▶ **CONSIGNE DE TRAVAIL 1**: Selon l'article sur le Monument de la Femme, que la décision vise-t-elle à restaurer ? Citez tout ce qui est mentionné.
▶ **CONSIGNE DE TRAVAIL 2**: Ces affirmations concordent-elles avec l'article sur le Monument de la Femme ? (a) Les vendeurs disposent d'un délai d'un mois pour quitter les lieux. (b) Les motocyclistes ne pourront plus stationner autour du monument. (c) La ville de Likasi se trouve dans la province du Lualaba. Répondez par oui ou par non à chacune, en citant les mots décisifs de l'article.
▶ **CONSIGNE DE TRAVAIL 3**: Poursuivez l'article sur le Monument de la Femme à la suite de son dernier paragraphe.

Les vendeurs exerçant de manière anarchique aux alentours du Monument de la Femme, dans la ville de Likasi, province du Haut-Katanga, disposent désormais d’un délai de deux semaines pour quitter les lieux. Cette mesure a été annoncée ce mardi dont une copie consultée par la rédaction de Foxtime.cd ce mercredi 24 juin 2026 par le maire de la ville, Henry Mungomba, dans le cadre d’une opération d’assainissement et de préservation de ce site emblématique.
Selon l’autorité urbaine, cette décision vise à restaurer l’ordre, la salubrité et le caractère symbolique de ce monument considéré comme un élément important du patrimoine local.
« Nous accordons deux semaines aux vendeurs installés anarchiquement autour du monument de la Femme pour quitter les lieux. À partir de ce jour, aucun motocycliste ne sera autorisé à y stationner. Ce monument représente une partie de notre identité et mérite respect, protection et salubrité », a déclaré Henry Mungomba.
La mesure intervient dans un contexte marqué par une volonté des autorités municipales de mettre fin à l’occupation désordonnée des espaces publics et de renforcer la protection des sites historiques et culturels de la ville.

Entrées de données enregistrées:

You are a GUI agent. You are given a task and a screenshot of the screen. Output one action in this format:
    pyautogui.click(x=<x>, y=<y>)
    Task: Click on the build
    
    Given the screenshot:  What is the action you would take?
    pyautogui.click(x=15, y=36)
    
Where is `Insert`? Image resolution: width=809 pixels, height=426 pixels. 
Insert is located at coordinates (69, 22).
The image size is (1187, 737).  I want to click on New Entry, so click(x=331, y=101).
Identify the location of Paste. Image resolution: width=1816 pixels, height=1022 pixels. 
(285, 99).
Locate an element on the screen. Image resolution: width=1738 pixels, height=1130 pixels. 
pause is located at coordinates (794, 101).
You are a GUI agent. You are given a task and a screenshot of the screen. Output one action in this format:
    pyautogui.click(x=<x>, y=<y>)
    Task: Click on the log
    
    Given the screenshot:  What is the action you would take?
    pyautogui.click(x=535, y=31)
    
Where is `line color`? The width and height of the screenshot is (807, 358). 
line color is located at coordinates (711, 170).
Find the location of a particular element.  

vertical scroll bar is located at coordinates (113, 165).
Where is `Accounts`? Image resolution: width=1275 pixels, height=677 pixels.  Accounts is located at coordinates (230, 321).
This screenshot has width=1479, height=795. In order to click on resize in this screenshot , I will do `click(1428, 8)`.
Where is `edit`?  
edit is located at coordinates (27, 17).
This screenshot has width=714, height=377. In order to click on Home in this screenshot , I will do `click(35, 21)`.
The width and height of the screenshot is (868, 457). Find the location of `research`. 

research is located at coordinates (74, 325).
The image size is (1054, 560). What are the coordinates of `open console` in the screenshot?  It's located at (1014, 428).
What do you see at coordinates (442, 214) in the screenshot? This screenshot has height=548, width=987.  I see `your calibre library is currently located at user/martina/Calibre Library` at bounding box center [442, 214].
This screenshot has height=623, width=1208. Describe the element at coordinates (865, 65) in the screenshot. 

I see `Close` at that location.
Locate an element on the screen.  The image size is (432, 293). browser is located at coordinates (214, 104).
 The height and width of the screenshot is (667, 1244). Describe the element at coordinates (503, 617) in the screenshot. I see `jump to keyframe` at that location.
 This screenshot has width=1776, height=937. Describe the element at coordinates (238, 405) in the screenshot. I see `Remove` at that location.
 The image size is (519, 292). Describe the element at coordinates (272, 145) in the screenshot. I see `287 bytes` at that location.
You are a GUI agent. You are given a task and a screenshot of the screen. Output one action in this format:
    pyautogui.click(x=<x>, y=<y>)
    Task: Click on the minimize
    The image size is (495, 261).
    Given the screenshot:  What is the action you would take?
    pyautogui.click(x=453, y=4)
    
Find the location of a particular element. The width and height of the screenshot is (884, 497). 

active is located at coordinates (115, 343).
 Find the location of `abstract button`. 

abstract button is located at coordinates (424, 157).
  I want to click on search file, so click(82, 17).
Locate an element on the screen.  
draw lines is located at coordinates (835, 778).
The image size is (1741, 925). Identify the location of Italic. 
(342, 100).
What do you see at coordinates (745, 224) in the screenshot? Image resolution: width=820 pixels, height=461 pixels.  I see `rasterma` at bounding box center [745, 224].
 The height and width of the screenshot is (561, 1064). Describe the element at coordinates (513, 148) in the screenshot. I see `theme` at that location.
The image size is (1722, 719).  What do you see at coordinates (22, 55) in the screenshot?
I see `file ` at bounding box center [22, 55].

▶ **CORRIGÉ 1**:
- l'ordre
- la salubrité
- le caractère symbolique de ce monument

▶ **CORRIGÉ 2**:
(a) Non : « disposent désormais d’un délai de deux semaines pour quitter les lieux »
(b) Oui : « aucun motocycliste ne sera autorisé à y stationner »
(c) Non : « dans la ville de Likasi, province du Haut-Katanga »

▶ **CORRIGÉ 3**:
D’après des sources administratives, le Monument de la Femme fait l’objet d’une attention particulière après plusieurs incidents ayant suscité l’indignation d’une partie de la population locale.
Parallèlement à cette opération de déguerpissement, la mairie a déployé des équipes du service urbain de l’assainissement pour procéder au nettoyage et à l’embellissement du site. L’objectif affiché est de redonner à cet espace public son image d’antan et d’en faire un cadre plus accueillant pour les habitants et les visiteurs.
Cette initiative s’inscrit dans la politique de gestion urbaine menée par l’hôtel de ville de Likasi, qui entend lutter contre l’occupation anarchique des espaces publics tout en valorisant les symboles identitaires de la cité minière du Haut-Katanga.